Leif vs. Chris: Grudge match!

First of all, thanks to the folks at the Kråkeelva Lodge of the Sons of Norway, Hutchinson, Minnesota, for their hospitality Saturday evening. They were incautious enough to invite me to speak to them, and to pretend that my PowerPoint presentation on Leif Eriksson and Vínland was interesting.

Speaking of Leif Eriksson, it’s Columbus Day. We Norwegians celebrate Leif Eriksson Day on the 9th, not because we think Leif reached America on that date (he would have sailed as early in spring as possible), but in order to preempt Columbus’ celebration.

Not that anyone notices.

Dr. Gene Edward Veith posts today on an important issue I’ve covered before on this blog—that the old story that says Columbus sailed “to prove the world was round” is complete codswallop. It’s something Washington Irving put into a biography of Columbus (apparently on a day when he didn’t have the energy to walk to the library to verify his information), and school children learned it and believed it for generations.

Here’s a fact—almost every educated person has known the world is round since the times of the ancient Greeks.

I have a translation of a Norwegian book called The King’s Mirror (out of print). This book was written in the 13th Century (that’s the 1200s, for those of you who went to Ivy League schools), and its anonymous author writes the following:

…if you take a lighted candle and set it in a room, you may expect it to light up the entire interior, unless something should hinder, though the room be quite large. But if you take an apple and hang it close to the flame, so near that it is heated, the apple will darken nearly half the room or even more. However, if you hang the apple near the wall, it will not get hot; the candle will light up the whole house; and the shadow on the wall where the apple hangs will be scarcely half as large as the apple itself. From this you may infer that the earth-circle is round like a ball and not equally near the sun at every point. But where the curved surface lies nearest the sun’s path, there will the greatest heat be….

The logic here is a little hard (or impossible) to follow, but you’ll note that the author clearly understood the earth to be a sphere.

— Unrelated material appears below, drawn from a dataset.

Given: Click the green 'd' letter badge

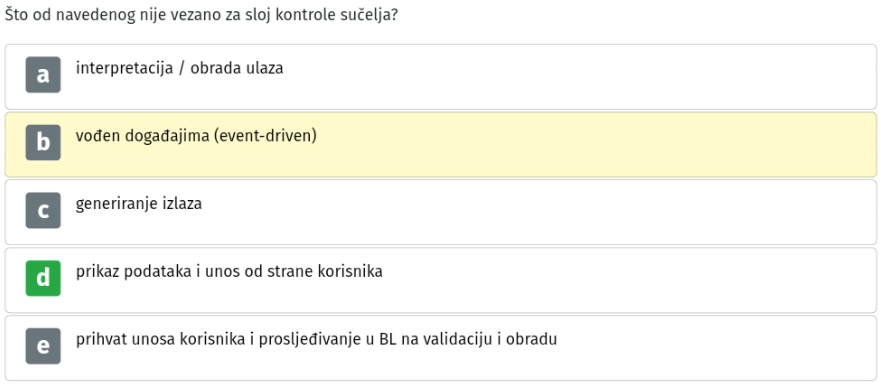Looking at the screenshot, I should point(43,278).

This was written in Norway in the 13th Century, a couple centuries before Columbus’ voyage. Even I, rabid Scandinavophile that I am, can’t pretend that Norway was a center of scientific sophistication in the Middle Ages. If the Norwegians knew the world was round, you can be pretty sure everybody else did too.

Of course the simplest way to avoid making mistakes in talking about Columbus is to talk about Leif Eriksson instead, and to make mistakes about him.

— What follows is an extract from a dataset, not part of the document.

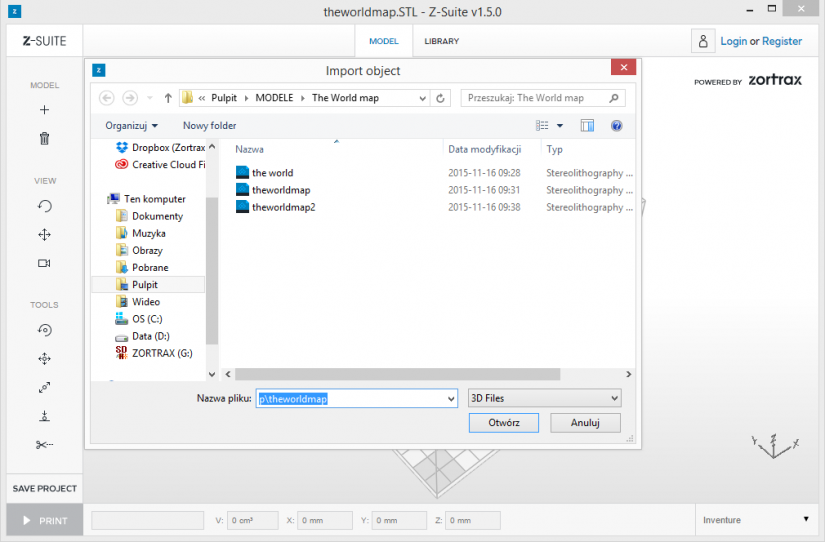
Task: Switch to the MODEL tab
Action: pos(384,41)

Which is what I did Saturday night.

0 thoughts on “Leif vs. Chris: Grudge match!”

  1. Besides that, Columbus was from Spain. And in other news from 1492, Queen Isabella kicked all the Jews out of Spain and reinstated the Inquisition, from what I’m told. I also heard that Columbus offered a reward to his crew for the first person to see land, and when a man claimed to have seen the moon glinting off a distance shoreline, Columbus said he had seen it himself the night before–the cheat.

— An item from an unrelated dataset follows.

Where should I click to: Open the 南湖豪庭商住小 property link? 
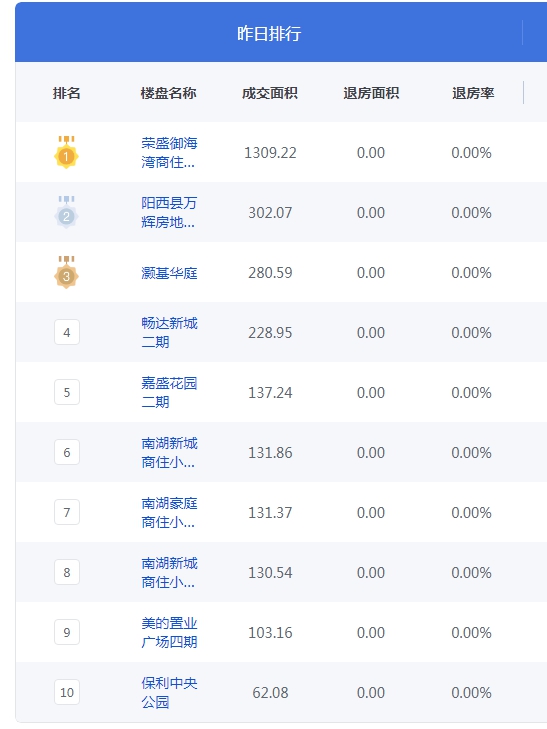pos(169,512)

  2. As I understand it, recent DNA tests have led some experts to believe that Columbus was not an Italian but a Catalan (a native of Catalonia). But it’s a matter of dispute.

    A few years back somebody even wrote a book trying to prove that Columbus was Norwegian. I’m not making this up.

    And the “first sighting” cheat, as far as I know, is perfectly true.

    But my friend John Eidsmoe regards Columbus highly, for reasons he explains in his book Columbus and Cortez: Conquerors for Christ.

  3. Everyone else is wrong, especially these so-called Lars and Phil characters who lurch around at this otherwise decent blog.

    War is the answer. If we are suddenly unsure of Chris’ nationality, let Minnesota declare war on Italy, Spain, Norway, the District of Columbia, India, San Salvador, Cuba and Rhodesia.

    And to further make our point against Pacifism, let us bomb the entire Pacific.

  4. Seafaring people in particular have known that the earth is round; going out to sea proves it.

    Set out to sea in your boat, and watch the shore recede. If the Earth were flat, everything in view would look smaller the further out you went… but you’d see everything.

    In the real world, this is not what you observe, As you move away from the shore, the lowest parts of the shore vanish; the highest parts remain visible. In the case of a mountainous area, the effect is pronounced. Well out from shore, you can see the top of the mountain, but not the base.

    The only shape that explains this is that the surface from which you are viewing is round. *Big*, but round.